■ PROBLEM REQUIREMENTS
Transcribe exactly the lines from the one containing "Instruction: Open the notifications bell" through the end of the entries, including both the first and the last, and nothing else.

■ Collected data
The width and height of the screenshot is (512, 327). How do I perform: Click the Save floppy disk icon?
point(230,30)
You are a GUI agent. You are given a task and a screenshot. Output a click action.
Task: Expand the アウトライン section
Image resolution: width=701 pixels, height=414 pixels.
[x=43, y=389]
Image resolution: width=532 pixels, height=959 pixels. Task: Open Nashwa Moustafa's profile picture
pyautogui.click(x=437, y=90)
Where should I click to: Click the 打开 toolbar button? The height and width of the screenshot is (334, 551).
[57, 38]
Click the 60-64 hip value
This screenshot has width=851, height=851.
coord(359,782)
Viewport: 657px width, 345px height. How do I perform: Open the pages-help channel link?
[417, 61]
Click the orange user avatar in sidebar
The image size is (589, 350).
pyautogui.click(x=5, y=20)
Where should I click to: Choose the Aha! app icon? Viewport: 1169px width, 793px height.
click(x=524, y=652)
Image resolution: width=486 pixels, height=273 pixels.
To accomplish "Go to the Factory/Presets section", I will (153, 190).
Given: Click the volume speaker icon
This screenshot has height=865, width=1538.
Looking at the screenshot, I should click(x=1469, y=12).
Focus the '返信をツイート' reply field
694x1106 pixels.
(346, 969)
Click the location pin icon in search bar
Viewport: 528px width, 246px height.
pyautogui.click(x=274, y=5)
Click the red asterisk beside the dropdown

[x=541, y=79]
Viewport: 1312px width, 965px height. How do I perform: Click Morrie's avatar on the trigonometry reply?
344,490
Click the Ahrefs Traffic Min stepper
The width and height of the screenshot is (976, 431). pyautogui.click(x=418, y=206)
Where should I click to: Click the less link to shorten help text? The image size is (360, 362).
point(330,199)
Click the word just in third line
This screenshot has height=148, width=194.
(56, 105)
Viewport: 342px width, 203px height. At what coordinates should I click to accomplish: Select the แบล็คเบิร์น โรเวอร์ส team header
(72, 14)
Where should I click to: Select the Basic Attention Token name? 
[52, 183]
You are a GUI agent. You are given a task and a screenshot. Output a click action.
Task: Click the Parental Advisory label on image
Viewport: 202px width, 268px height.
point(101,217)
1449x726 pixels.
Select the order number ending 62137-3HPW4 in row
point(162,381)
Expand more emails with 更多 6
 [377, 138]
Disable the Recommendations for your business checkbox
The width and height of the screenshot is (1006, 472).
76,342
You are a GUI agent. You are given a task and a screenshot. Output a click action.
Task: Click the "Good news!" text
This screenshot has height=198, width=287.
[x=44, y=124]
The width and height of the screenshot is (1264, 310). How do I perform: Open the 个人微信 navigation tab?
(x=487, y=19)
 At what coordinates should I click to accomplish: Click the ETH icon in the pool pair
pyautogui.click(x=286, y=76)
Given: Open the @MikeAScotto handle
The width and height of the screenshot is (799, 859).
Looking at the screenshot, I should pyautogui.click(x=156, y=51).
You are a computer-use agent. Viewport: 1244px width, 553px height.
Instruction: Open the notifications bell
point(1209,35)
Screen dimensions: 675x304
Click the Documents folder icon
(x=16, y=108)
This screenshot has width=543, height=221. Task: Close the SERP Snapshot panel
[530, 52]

■ RESULT FOR THIS EXERCISE
Instruction: Open the notifications bell
point(1209,35)
Screen dimensions: 675x304
Click the Documents folder icon
(x=16, y=108)
This screenshot has width=543, height=221. Task: Close the SERP Snapshot panel
[530, 52]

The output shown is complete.